| Dataset |
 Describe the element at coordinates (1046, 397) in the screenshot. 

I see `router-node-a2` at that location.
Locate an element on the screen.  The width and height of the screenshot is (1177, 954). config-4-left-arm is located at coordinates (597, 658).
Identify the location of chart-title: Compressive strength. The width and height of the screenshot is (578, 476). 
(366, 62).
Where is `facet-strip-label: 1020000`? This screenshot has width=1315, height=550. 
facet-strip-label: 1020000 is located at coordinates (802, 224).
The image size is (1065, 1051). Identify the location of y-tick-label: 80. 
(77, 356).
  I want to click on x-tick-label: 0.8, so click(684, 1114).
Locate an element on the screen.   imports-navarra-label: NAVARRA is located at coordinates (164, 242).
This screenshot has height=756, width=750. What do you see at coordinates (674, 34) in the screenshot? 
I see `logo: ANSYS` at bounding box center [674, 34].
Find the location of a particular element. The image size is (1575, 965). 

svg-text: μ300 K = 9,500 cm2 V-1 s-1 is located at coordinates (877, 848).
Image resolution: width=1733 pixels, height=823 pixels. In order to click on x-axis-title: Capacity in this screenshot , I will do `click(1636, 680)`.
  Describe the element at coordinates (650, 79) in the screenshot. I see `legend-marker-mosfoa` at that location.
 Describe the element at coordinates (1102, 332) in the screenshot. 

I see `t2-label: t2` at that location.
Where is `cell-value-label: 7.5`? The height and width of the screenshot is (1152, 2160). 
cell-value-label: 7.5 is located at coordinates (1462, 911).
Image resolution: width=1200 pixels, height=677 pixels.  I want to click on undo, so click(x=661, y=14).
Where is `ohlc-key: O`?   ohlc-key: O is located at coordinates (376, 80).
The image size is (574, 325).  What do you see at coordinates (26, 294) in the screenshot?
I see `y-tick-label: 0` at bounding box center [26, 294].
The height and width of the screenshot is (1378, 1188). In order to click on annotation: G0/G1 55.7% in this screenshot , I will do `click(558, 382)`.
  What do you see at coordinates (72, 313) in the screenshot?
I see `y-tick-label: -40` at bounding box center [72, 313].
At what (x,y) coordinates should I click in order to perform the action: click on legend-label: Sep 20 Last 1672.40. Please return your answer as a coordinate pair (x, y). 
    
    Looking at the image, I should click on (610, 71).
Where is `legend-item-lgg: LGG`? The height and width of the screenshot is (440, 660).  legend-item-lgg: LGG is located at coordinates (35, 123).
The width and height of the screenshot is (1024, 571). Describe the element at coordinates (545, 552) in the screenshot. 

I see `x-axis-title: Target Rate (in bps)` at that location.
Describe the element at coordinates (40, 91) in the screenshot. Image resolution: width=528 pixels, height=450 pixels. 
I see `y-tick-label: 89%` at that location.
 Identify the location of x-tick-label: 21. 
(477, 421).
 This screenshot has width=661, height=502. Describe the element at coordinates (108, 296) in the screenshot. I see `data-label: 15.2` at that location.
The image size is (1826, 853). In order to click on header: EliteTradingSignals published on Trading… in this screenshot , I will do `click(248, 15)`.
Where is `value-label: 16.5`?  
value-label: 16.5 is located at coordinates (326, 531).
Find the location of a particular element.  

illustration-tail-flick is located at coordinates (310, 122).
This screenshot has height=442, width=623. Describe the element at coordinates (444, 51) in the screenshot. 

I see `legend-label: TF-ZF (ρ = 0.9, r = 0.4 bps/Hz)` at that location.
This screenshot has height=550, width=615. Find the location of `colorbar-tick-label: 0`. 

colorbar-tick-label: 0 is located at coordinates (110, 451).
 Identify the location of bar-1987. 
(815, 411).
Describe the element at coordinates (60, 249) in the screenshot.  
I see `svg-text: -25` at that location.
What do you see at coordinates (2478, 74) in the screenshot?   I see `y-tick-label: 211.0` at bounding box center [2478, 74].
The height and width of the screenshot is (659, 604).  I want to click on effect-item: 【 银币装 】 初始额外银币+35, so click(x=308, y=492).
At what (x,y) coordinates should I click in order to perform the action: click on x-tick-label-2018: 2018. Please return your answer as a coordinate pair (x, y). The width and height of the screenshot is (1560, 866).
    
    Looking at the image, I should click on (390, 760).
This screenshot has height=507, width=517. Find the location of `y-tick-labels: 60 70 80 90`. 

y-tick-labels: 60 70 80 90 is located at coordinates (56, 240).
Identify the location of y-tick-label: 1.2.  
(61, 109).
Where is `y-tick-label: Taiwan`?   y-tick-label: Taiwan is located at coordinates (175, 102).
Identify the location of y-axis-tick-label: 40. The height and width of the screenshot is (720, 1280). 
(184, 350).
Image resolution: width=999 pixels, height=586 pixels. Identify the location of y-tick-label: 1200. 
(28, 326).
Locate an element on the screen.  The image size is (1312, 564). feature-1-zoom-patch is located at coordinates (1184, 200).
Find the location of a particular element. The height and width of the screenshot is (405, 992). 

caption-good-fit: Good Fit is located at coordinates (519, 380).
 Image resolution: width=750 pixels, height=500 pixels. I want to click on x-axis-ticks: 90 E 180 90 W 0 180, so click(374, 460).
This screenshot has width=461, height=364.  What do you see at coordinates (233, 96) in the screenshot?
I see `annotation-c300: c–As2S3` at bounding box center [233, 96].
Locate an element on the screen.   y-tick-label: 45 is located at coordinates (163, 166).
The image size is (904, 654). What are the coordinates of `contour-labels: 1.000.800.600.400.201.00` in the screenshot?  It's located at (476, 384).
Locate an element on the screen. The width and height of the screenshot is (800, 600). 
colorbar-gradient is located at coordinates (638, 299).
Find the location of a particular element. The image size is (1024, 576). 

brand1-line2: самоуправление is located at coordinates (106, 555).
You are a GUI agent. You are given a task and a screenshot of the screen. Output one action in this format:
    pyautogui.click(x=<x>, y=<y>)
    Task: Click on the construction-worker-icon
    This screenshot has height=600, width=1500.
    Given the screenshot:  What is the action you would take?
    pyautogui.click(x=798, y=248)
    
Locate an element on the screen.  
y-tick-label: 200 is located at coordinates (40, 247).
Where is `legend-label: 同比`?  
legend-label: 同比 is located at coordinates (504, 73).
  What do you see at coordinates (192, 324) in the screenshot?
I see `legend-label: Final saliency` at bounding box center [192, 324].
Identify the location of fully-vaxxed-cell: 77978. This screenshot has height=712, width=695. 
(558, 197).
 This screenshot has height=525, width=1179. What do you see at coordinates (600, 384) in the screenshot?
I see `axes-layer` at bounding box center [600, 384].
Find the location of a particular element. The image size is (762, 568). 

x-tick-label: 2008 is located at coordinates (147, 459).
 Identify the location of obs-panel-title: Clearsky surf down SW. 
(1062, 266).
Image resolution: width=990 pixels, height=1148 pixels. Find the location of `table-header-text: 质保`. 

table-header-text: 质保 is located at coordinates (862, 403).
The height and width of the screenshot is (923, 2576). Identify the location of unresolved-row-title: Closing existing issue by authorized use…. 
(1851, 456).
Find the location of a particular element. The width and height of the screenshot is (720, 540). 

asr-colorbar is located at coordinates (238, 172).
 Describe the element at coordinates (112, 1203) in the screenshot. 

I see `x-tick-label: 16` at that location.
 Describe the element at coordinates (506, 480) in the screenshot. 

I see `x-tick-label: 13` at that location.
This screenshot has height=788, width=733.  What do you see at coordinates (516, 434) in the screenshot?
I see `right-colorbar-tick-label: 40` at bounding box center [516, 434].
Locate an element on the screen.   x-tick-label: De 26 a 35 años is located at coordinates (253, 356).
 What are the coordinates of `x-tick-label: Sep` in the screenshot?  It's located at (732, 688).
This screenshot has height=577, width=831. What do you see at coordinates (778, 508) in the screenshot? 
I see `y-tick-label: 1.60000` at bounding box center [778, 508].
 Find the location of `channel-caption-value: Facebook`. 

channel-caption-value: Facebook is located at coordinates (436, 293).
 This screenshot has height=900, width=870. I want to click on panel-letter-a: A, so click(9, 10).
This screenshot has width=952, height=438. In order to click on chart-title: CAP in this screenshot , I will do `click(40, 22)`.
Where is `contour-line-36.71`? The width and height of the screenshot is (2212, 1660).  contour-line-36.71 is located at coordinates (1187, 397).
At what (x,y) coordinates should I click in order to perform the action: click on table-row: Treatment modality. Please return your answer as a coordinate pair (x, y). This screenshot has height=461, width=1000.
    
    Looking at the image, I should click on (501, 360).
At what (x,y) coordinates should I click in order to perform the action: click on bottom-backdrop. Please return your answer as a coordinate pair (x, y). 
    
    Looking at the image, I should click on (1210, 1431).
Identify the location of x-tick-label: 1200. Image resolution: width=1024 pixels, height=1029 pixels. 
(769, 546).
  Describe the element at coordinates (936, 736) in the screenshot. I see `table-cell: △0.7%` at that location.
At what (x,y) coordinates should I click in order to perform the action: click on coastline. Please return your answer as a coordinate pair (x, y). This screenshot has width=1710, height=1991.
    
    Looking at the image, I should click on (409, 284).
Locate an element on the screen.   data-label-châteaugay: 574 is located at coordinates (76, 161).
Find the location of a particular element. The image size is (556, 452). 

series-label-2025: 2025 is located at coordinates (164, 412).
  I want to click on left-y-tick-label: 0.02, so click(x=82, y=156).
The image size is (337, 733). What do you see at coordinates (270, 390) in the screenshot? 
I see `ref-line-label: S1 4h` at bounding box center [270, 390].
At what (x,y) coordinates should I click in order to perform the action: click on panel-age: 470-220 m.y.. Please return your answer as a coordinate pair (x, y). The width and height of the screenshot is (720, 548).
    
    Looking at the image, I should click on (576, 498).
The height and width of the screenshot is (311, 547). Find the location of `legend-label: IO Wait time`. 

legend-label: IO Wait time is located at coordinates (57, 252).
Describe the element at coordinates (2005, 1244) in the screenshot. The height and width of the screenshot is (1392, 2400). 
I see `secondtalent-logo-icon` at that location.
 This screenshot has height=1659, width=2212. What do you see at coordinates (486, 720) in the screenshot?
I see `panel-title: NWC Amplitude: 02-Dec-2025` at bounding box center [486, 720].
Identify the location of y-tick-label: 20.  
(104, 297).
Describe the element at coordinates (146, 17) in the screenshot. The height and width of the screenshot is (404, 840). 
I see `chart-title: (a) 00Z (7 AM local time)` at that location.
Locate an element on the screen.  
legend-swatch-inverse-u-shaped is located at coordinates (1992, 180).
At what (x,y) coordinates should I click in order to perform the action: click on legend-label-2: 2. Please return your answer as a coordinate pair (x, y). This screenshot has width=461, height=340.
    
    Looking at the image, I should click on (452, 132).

| Brief |
Can you lay out the data as a numbered list, starting at the line that contains "is (762, 568)." and ending at the line that contains "This screenshot has height=900, width=870.", with blank lines left out?

| Written answer |
1. Find the location of a particular element. The image size is (762, 568). 
2. x-tick-label: 2008 is located at coordinates (147, 459).
3.  Identify the location of obs-panel-title: Clearsky surf down SW. 
4. (1062, 266).
5. Image resolution: width=990 pixels, height=1148 pixels. Find the location of `table-header-text: 质保`. 
6. table-header-text: 质保 is located at coordinates (862, 403).
7. The height and width of the screenshot is (923, 2576). Identify the location of unresolved-row-title: Closing existing issue by authorized use…. 
8. (1851, 456).
9. Find the location of a particular element. The width and height of the screenshot is (720, 540). 
10. asr-colorbar is located at coordinates (238, 172).
11.  Describe the element at coordinates (112, 1203) in the screenshot. 
12. I see `x-tick-label: 16` at that location.
13.  Describe the element at coordinates (506, 480) in the screenshot. 
14. I see `x-tick-label: 13` at that location.
15. This screenshot has height=788, width=733.  What do you see at coordinates (516, 434) in the screenshot?
16. I see `right-colorbar-tick-label: 40` at bounding box center [516, 434].
17. Locate an element on the screen.   x-tick-label: De 26 a 35 años is located at coordinates (253, 356).
18.  What are the coordinates of `x-tick-label: Sep` in the screenshot?  It's located at (732, 688).
19. This screenshot has height=577, width=831. What do you see at coordinates (778, 508) in the screenshot? 
20. I see `y-tick-label: 1.60000` at bounding box center [778, 508].
21.  Find the location of `channel-caption-value: Facebook`. 
22. channel-caption-value: Facebook is located at coordinates (436, 293).
23.  This screenshot has height=900, width=870. I want to click on panel-letter-a: A, so click(9, 10).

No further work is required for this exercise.